**Records contained in a dataset**.

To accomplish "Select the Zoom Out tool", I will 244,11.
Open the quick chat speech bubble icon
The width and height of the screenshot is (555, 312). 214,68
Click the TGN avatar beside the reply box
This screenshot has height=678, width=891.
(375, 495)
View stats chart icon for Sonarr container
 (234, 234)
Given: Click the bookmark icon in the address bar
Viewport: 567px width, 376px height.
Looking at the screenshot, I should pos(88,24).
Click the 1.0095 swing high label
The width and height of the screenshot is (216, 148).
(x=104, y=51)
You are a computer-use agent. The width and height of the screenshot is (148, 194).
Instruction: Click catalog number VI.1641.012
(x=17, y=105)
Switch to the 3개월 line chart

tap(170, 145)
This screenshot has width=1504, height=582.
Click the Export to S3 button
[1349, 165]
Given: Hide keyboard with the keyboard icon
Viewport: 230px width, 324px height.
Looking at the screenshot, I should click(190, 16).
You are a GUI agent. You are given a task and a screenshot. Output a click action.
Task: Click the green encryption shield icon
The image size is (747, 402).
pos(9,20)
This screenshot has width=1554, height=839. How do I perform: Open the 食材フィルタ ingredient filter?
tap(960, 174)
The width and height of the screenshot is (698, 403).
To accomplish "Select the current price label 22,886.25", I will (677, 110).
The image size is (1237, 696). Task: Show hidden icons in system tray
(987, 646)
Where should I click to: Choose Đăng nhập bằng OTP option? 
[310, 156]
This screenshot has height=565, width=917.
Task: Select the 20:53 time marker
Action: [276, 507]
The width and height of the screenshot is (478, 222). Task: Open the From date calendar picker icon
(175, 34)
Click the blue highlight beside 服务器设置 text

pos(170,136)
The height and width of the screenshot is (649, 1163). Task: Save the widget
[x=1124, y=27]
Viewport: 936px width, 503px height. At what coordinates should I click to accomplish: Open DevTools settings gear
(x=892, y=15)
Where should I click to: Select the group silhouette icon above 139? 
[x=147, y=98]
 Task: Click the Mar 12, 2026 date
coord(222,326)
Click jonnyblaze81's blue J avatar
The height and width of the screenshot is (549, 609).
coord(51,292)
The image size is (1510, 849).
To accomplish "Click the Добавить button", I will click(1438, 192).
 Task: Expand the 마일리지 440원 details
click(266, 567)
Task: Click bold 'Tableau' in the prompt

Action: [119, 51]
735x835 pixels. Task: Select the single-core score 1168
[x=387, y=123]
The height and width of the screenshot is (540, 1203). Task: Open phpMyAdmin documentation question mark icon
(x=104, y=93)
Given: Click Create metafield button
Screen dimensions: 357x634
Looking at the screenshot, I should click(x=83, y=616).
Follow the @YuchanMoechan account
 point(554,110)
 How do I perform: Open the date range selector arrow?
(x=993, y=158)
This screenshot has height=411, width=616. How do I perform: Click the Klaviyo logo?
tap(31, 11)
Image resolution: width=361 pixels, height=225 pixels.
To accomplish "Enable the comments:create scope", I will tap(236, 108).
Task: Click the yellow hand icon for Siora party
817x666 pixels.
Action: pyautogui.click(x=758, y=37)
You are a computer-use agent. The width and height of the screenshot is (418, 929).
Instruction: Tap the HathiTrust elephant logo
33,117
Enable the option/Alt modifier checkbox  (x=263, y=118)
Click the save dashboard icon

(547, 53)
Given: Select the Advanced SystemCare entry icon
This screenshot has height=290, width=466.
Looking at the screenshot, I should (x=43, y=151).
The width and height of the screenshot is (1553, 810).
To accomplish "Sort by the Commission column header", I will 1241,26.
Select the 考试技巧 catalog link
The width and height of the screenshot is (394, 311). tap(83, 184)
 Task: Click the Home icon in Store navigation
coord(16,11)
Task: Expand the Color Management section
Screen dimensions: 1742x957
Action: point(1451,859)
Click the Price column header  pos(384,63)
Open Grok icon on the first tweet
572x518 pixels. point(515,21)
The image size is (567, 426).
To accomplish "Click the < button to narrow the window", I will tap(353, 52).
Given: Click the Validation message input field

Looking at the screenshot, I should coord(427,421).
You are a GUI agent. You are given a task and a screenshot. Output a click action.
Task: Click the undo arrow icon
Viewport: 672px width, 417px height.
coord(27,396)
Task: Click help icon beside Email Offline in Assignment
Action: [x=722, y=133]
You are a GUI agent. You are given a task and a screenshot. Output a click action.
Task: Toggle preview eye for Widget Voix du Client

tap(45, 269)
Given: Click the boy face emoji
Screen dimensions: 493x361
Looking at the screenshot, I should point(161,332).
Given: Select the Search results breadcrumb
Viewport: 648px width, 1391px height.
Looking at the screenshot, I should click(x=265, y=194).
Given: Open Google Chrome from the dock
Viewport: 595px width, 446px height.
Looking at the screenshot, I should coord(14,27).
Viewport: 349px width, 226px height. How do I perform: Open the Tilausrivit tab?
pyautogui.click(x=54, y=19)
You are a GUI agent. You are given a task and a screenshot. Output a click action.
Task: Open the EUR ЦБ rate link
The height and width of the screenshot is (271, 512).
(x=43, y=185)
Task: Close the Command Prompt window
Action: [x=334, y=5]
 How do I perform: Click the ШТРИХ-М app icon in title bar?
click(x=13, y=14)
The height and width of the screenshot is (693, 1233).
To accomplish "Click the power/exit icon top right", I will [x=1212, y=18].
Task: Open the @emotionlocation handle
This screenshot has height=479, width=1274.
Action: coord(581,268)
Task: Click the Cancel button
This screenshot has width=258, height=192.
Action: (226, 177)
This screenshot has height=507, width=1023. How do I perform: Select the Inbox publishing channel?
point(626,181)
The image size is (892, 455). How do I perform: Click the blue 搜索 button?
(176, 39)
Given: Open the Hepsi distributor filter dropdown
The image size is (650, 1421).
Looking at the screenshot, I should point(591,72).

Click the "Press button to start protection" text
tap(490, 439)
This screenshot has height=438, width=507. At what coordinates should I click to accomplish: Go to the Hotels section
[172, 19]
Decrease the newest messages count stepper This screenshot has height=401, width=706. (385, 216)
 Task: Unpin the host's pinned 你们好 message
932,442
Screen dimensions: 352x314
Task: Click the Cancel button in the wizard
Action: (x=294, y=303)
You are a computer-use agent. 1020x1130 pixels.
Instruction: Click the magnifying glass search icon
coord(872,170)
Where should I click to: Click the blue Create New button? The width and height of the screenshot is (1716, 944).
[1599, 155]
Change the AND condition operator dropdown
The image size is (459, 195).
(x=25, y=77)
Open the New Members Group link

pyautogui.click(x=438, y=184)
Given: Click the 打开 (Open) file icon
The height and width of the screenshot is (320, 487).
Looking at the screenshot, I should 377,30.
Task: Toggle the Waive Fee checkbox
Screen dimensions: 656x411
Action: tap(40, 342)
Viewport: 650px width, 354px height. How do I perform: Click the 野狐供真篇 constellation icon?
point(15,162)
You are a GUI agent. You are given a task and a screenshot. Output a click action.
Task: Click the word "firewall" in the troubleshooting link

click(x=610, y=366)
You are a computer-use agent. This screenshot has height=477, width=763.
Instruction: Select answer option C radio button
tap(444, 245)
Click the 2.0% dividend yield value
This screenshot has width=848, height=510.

**Exercise directions**.
Exactly as written above, reproduce all of the entries.

**Reply to the task**.
To accomplish "Select the Zoom Out tool", I will 244,11.
Open the quick chat speech bubble icon
The width and height of the screenshot is (555, 312). 214,68
Click the TGN avatar beside the reply box
This screenshot has height=678, width=891.
(375, 495)
View stats chart icon for Sonarr container
 (234, 234)
Given: Click the bookmark icon in the address bar
Viewport: 567px width, 376px height.
Looking at the screenshot, I should pos(88,24).
Click the 1.0095 swing high label
The width and height of the screenshot is (216, 148).
(x=104, y=51)
You are a computer-use agent. The width and height of the screenshot is (148, 194).
Instruction: Click catalog number VI.1641.012
(x=17, y=105)
Switch to the 3개월 line chart

tap(170, 145)
This screenshot has width=1504, height=582.
Click the Export to S3 button
[1349, 165]
Given: Hide keyboard with the keyboard icon
Viewport: 230px width, 324px height.
Looking at the screenshot, I should click(190, 16).
You are a GUI agent. You are given a task and a screenshot. Output a click action.
Task: Click the green encryption shield icon
The image size is (747, 402).
pos(9,20)
This screenshot has width=1554, height=839. How do I perform: Open the 食材フィルタ ingredient filter?
tap(960, 174)
The width and height of the screenshot is (698, 403).
To accomplish "Select the current price label 22,886.25", I will (677, 110).
The image size is (1237, 696). Task: Show hidden icons in system tray
(987, 646)
Where should I click to: Choose Đăng nhập bằng OTP option? 
[310, 156]
This screenshot has height=565, width=917.
Task: Select the 20:53 time marker
Action: [276, 507]
The width and height of the screenshot is (478, 222). Task: Open the From date calendar picker icon
(175, 34)
Click the blue highlight beside 服务器设置 text

pos(170,136)
The height and width of the screenshot is (649, 1163). Task: Save the widget
[x=1124, y=27]
Viewport: 936px width, 503px height. At what coordinates should I click to accomplish: Open DevTools settings gear
(x=892, y=15)
Where should I click to: Select the group silhouette icon above 139? 
[x=147, y=98]
 Task: Click the Mar 12, 2026 date
coord(222,326)
Click jonnyblaze81's blue J avatar
The height and width of the screenshot is (549, 609).
coord(51,292)
The image size is (1510, 849).
To accomplish "Click the Добавить button", I will click(1438, 192).
 Task: Expand the 마일리지 440원 details
click(266, 567)
Task: Click bold 'Tableau' in the prompt

Action: [119, 51]
735x835 pixels. Task: Select the single-core score 1168
[x=387, y=123]
The height and width of the screenshot is (540, 1203). Task: Open phpMyAdmin documentation question mark icon
(x=104, y=93)
Given: Click Create metafield button
Screen dimensions: 357x634
Looking at the screenshot, I should click(x=83, y=616).
Follow the @YuchanMoechan account
 point(554,110)
 How do I perform: Open the date range selector arrow?
(x=993, y=158)
This screenshot has height=411, width=616. How do I perform: Click the Klaviyo logo?
tap(31, 11)
Image resolution: width=361 pixels, height=225 pixels.
To accomplish "Enable the comments:create scope", I will tap(236, 108).
Task: Click the yellow hand icon for Siora party
817x666 pixels.
Action: pyautogui.click(x=758, y=37)
You are a computer-use agent. The width and height of the screenshot is (418, 929).
Instruction: Tap the HathiTrust elephant logo
33,117
Enable the option/Alt modifier checkbox  (x=263, y=118)
Click the save dashboard icon

(547, 53)
Given: Select the Advanced SystemCare entry icon
This screenshot has height=290, width=466.
Looking at the screenshot, I should (x=43, y=151).
The width and height of the screenshot is (1553, 810).
To accomplish "Sort by the Commission column header", I will 1241,26.
Select the 考试技巧 catalog link
The width and height of the screenshot is (394, 311). tap(83, 184)
 Task: Click the Home icon in Store navigation
coord(16,11)
Task: Expand the Color Management section
Screen dimensions: 1742x957
Action: point(1451,859)
Click the Price column header  pos(384,63)
Open Grok icon on the first tweet
572x518 pixels. point(515,21)
The image size is (567, 426).
To accomplish "Click the < button to narrow the window", I will tap(353, 52).
Given: Click the Validation message input field

Looking at the screenshot, I should coord(427,421).
You are a GUI agent. You are given a task and a screenshot. Output a click action.
Task: Click the undo arrow icon
Viewport: 672px width, 417px height.
coord(27,396)
Task: Click help icon beside Email Offline in Assignment
Action: [x=722, y=133]
You are a GUI agent. You are given a task and a screenshot. Output a click action.
Task: Toggle preview eye for Widget Voix du Client

tap(45, 269)
Given: Click the boy face emoji
Screen dimensions: 493x361
Looking at the screenshot, I should point(161,332).
Given: Select the Search results breadcrumb
Viewport: 648px width, 1391px height.
Looking at the screenshot, I should click(x=265, y=194).
Given: Open Google Chrome from the dock
Viewport: 595px width, 446px height.
Looking at the screenshot, I should coord(14,27).
Viewport: 349px width, 226px height. How do I perform: Open the Tilausrivit tab?
pyautogui.click(x=54, y=19)
You are a GUI agent. You are given a task and a screenshot. Output a click action.
Task: Open the EUR ЦБ rate link
The height and width of the screenshot is (271, 512).
(x=43, y=185)
Task: Close the Command Prompt window
Action: [x=334, y=5]
 How do I perform: Click the ШТРИХ-М app icon in title bar?
click(x=13, y=14)
The height and width of the screenshot is (693, 1233).
To accomplish "Click the power/exit icon top right", I will [x=1212, y=18].
Task: Open the @emotionlocation handle
This screenshot has height=479, width=1274.
Action: coord(581,268)
Task: Click the Cancel button
This screenshot has width=258, height=192.
Action: (226, 177)
This screenshot has height=507, width=1023. How do I perform: Select the Inbox publishing channel?
point(626,181)
The image size is (892, 455). How do I perform: Click the blue 搜索 button?
(176, 39)
Given: Open the Hepsi distributor filter dropdown
The image size is (650, 1421).
Looking at the screenshot, I should point(591,72).

Click the "Press button to start protection" text
tap(490, 439)
This screenshot has height=438, width=507. At what coordinates should I click to accomplish: Go to the Hotels section
[172, 19]
Decrease the newest messages count stepper This screenshot has height=401, width=706. (385, 216)
 Task: Unpin the host's pinned 你们好 message
932,442
Screen dimensions: 352x314
Task: Click the Cancel button in the wizard
Action: (x=294, y=303)
You are a computer-use agent. 1020x1130 pixels.
Instruction: Click the magnifying glass search icon
coord(872,170)
Where should I click to: Click the blue Create New button? The width and height of the screenshot is (1716, 944).
[1599, 155]
Change the AND condition operator dropdown
The image size is (459, 195).
(x=25, y=77)
Open the New Members Group link

pyautogui.click(x=438, y=184)
Given: Click the 打开 (Open) file icon
The height and width of the screenshot is (320, 487).
Looking at the screenshot, I should 377,30.
Task: Toggle the Waive Fee checkbox
Screen dimensions: 656x411
Action: tap(40, 342)
Viewport: 650px width, 354px height. How do I perform: Click the 野狐供真篇 constellation icon?
point(15,162)
You are a GUI agent. You are given a task and a screenshot. Output a click action.
Task: Click the word "firewall" in the troubleshooting link

click(x=610, y=366)
You are a computer-use agent. This screenshot has height=477, width=763.
Instruction: Select answer option C radio button
tap(444, 245)
Click the 2.0% dividend yield value
This screenshot has width=848, height=510.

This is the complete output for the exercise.